● Problem to solve
Whenever a line contains the string "Given", copy it out of the entries.

● Source material
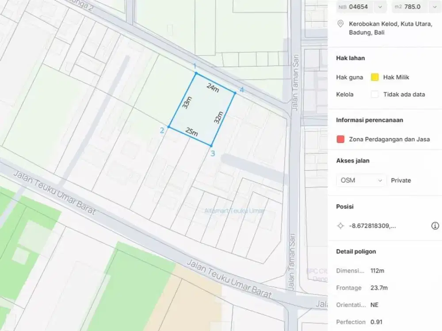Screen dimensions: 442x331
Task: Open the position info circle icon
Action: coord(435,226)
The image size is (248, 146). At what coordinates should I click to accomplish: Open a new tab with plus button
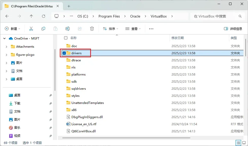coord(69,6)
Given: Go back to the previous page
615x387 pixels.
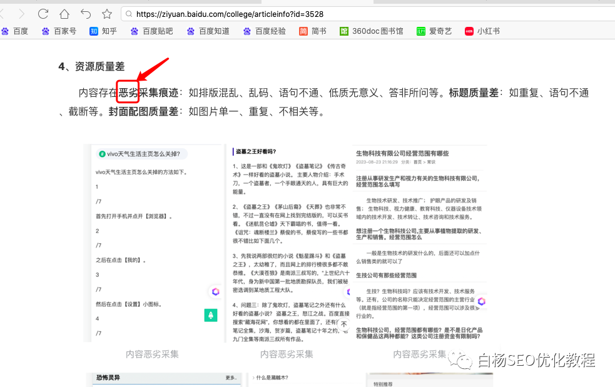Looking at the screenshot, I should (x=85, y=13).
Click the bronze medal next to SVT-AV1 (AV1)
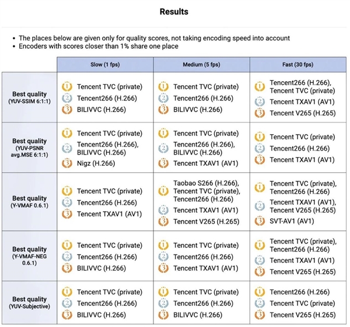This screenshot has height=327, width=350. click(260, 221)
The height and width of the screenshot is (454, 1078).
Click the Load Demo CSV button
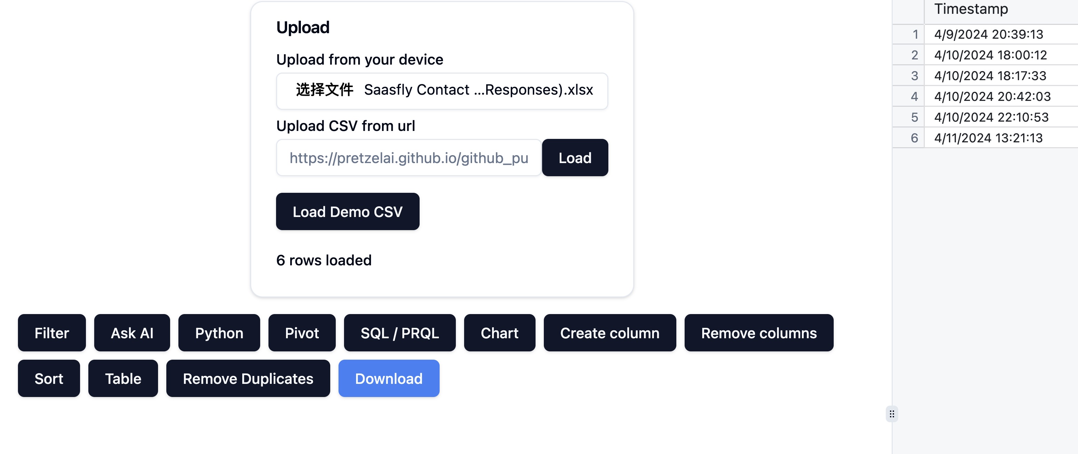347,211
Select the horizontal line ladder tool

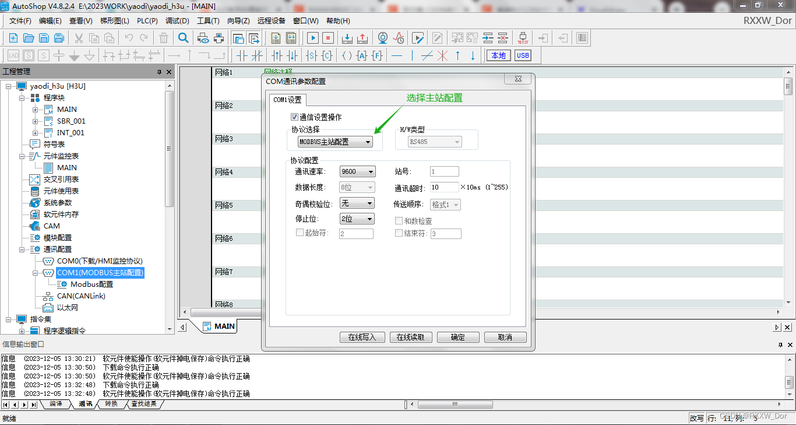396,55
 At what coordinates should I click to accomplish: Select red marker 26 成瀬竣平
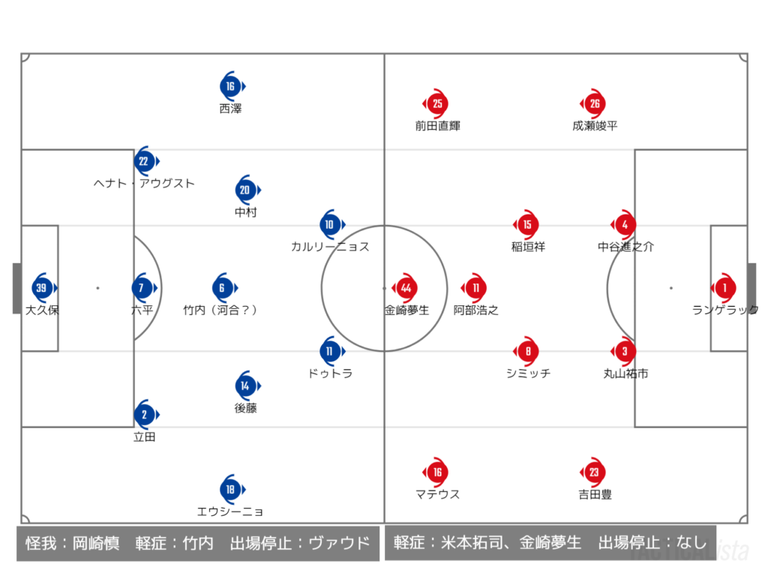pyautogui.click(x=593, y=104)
...
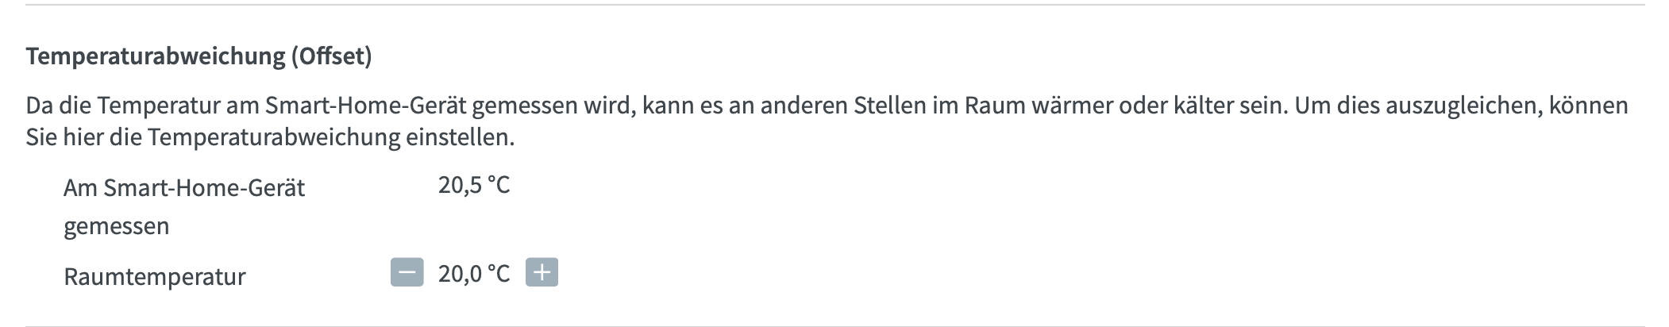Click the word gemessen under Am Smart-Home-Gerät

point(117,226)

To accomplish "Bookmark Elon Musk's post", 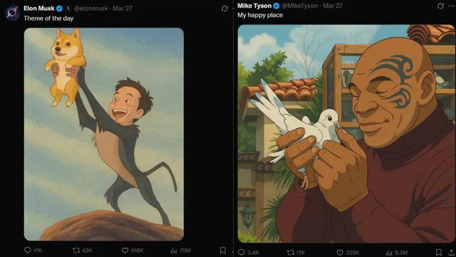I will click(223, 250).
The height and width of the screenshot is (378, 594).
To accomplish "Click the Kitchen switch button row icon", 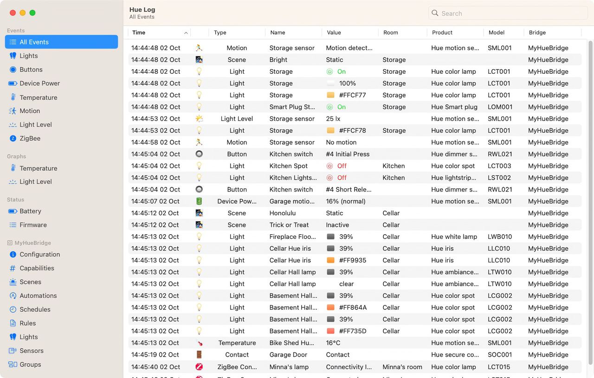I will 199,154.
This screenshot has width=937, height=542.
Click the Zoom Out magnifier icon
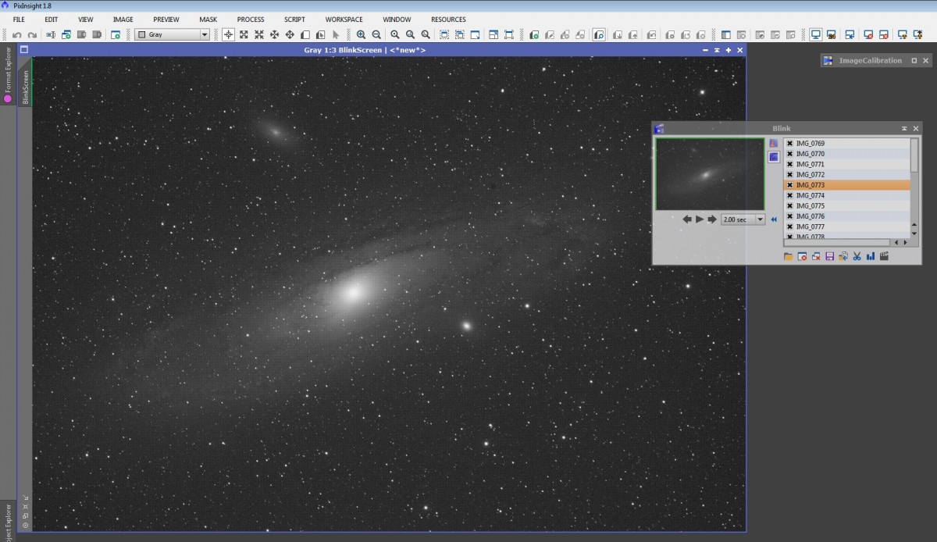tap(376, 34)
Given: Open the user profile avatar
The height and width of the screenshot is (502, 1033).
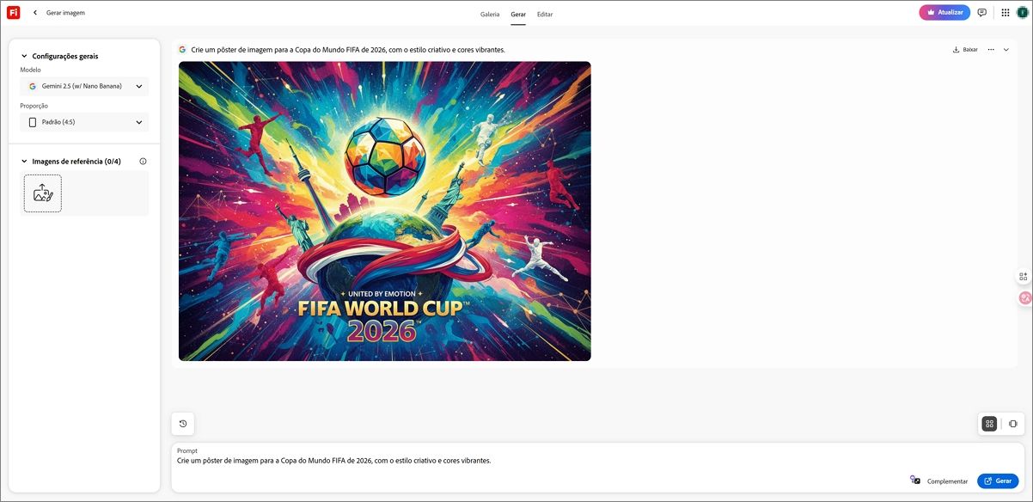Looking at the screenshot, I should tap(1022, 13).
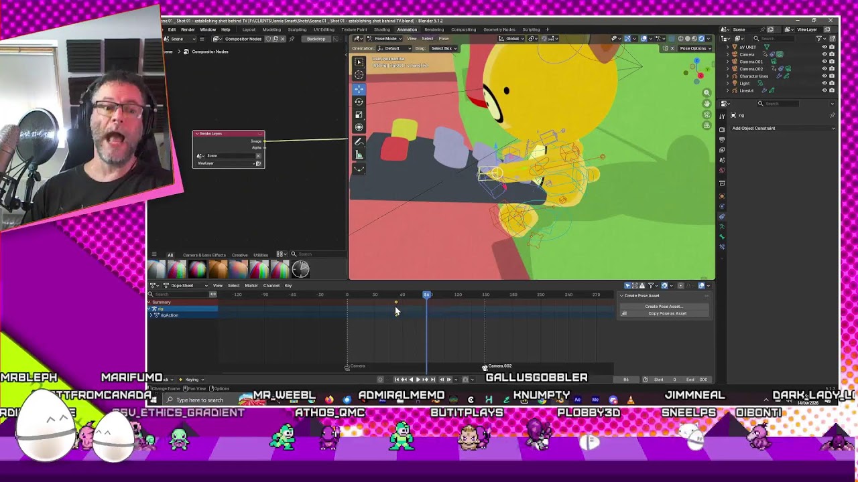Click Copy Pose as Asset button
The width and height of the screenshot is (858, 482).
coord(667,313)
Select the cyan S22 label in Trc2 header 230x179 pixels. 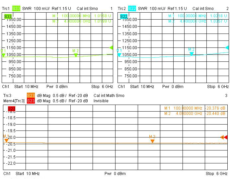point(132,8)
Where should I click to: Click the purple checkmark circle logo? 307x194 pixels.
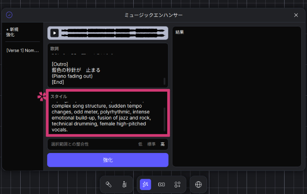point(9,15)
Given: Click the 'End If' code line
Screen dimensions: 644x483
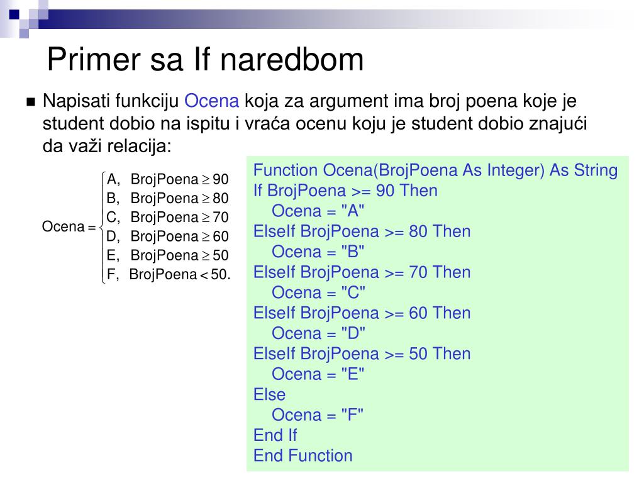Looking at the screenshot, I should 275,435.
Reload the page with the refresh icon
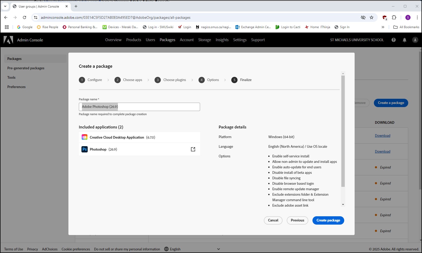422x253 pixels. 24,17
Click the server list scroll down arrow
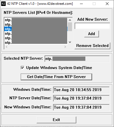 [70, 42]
--
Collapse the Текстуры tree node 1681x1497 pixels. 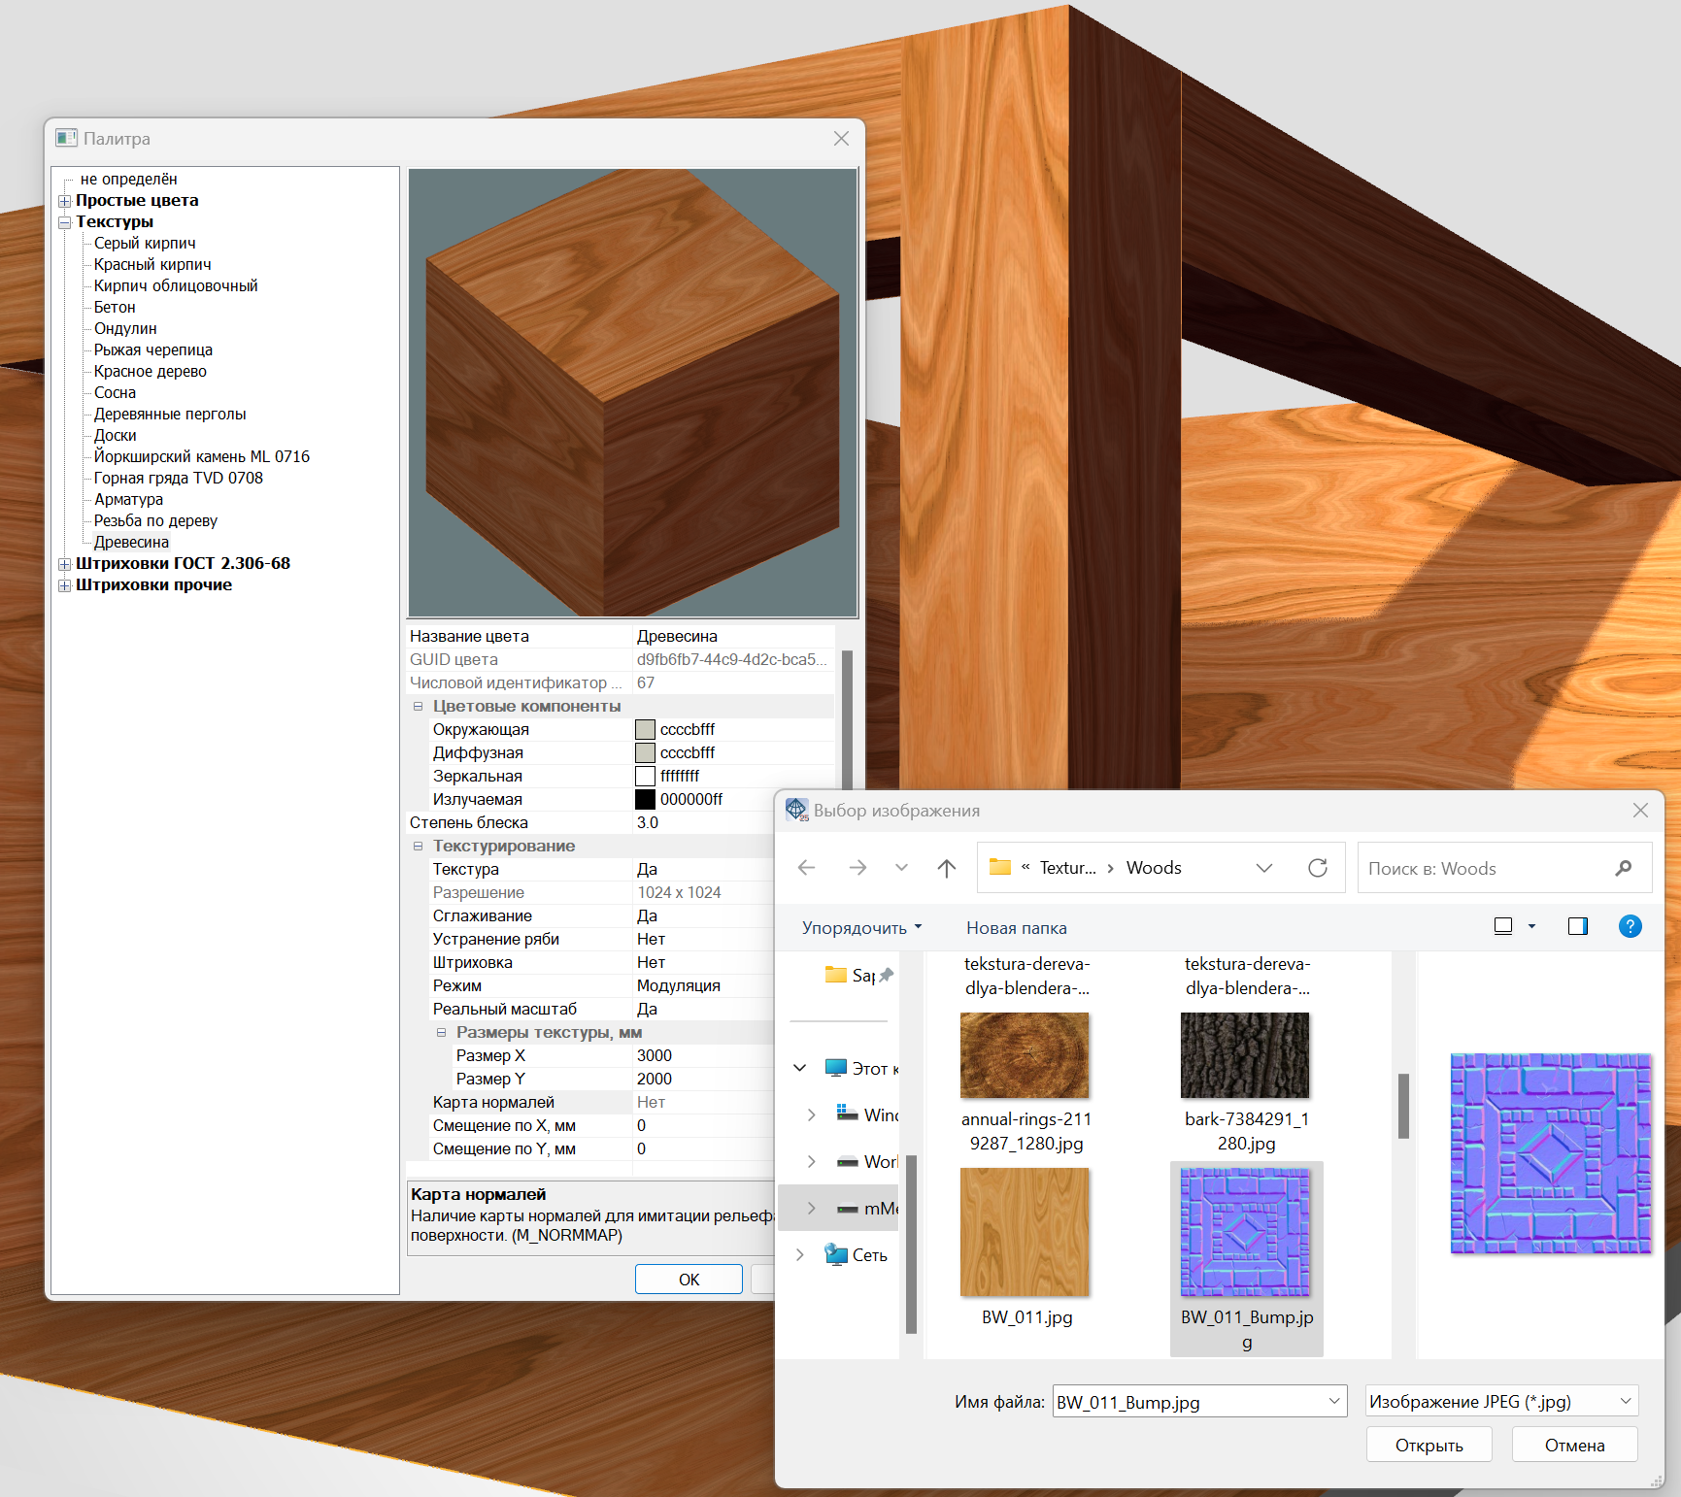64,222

● Output for this task
Given: Go back to the previous page
Given: Open the user profile avatar
Given: Click the 'End If' code line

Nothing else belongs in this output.